(Entries for locating text and elements)
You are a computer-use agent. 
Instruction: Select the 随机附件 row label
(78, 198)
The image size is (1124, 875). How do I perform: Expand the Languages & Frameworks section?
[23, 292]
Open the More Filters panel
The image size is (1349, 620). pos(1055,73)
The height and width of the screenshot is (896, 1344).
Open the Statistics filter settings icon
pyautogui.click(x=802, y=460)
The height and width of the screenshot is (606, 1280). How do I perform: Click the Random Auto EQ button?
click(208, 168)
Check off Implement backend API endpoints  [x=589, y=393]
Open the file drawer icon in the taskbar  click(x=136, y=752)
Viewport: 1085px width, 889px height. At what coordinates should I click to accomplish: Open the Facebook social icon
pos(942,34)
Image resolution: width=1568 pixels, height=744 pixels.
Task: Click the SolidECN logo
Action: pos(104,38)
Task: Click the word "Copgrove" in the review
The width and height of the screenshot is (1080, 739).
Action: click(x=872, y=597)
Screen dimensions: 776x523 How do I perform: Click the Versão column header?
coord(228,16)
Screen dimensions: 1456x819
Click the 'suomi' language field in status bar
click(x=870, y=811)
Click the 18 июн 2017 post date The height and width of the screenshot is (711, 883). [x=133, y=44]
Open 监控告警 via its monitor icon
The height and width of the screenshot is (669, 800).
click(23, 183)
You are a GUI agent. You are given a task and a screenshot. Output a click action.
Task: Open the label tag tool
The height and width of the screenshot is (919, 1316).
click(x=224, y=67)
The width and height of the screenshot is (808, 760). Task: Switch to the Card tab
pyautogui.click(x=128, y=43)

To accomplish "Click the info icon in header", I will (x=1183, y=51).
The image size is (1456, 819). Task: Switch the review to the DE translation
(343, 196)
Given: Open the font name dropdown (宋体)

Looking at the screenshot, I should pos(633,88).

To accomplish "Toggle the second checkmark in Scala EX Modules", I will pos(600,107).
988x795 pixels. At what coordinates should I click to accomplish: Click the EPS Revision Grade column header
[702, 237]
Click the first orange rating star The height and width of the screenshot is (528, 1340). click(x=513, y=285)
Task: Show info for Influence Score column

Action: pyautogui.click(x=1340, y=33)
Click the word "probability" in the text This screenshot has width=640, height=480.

Problem details - Pull out of the items, word for word, every line from the one containing "The height and width of the screenshot is (896, 1344)." down to the one containing "Check off Implement", both of these lines included.

The answer -
The height and width of the screenshot is (896, 1344).
Open the Statistics filter settings icon
pyautogui.click(x=802, y=460)
The height and width of the screenshot is (606, 1280). How do I perform: Click the Random Auto EQ button?
click(208, 168)
Check off Implement backend API endpoints  [x=589, y=393]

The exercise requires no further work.